Publigroupe nur knapp in der Gewinnzone

Der Werbevermarkter Publigroupe hat erneut starke Einbussen in seinem Hauptgeschäft erlitten: Im Inserateverkauf entstand 2012 ein operativer Verlust von 16,1 Millionen Franken. Das Betriebsergebnis lag damit knapp in der Gewinnzone.

Der operative Gewinn des Konzerns betrug im vergangenen Jahr 1,6 Mio. Fr., wie Publigroupe mitteilte. 2011 hatte der Werbevermarkter noch einen Betriebsgewinn von 21,9 Mio. Fr. ausgewiesen. Der Sturz in die Verlustzone konnte verhindert werden.

Der Reingewinn lag hingegen mit 50,2 Mio. Fr. deutlich über dem Ergebnis von 2011 – unter dem Strich ein Gewinn von 27,2 Mio. Fr. resultiert hatte. Das gute Ergebnis wurde dank des Verkaufs eines wesentlichen Anteils des Immobilienbestandes möglich. Beim Umsatz musste man einen Rückgang von 13 Prozent auf 1,13 Mrd. Fr. hinnehmen.
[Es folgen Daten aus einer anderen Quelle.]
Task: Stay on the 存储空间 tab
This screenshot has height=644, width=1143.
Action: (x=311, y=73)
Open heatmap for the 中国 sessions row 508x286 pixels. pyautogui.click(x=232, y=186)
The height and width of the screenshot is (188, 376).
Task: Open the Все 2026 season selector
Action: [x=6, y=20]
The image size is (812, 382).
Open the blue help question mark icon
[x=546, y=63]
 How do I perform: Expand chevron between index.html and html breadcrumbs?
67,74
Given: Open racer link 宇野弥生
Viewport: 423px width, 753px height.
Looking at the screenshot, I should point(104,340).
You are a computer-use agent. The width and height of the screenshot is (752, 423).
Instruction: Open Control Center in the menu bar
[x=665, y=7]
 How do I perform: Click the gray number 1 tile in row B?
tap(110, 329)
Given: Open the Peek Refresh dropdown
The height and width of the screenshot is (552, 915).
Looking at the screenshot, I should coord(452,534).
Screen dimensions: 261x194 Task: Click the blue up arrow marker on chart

Betriebsverlust deutlich höher

Der Umsatz aus dem Inserateverkauf ging um 13 Prozent auf 895,4 Mio. Fr. zurück. Trotz Kostensenkungsmassnahmen fiel der Betriebsverlust im Inserategeschäft mit 16,1 Mio. Fr. deutlich höher aus als im Vorjahr (Verlust 2011: 5,1 Mio. Fr.).

2009 hatte das Unternehmen noch 1,6 Mrd. Franken umgesetzt. Konzernchef Arndt Groth, der seit seit September auf dem Chefsessel des Konzerns sitzt, erwartet einen unverändert starken Rückgang im Printmarkt.

Durch Abbau von Arbeitsplätzen und stärkerer Konzentration auf den digitalen Bereich soll das Inserategeschäft wieder die Gewinnschwelle erreichen.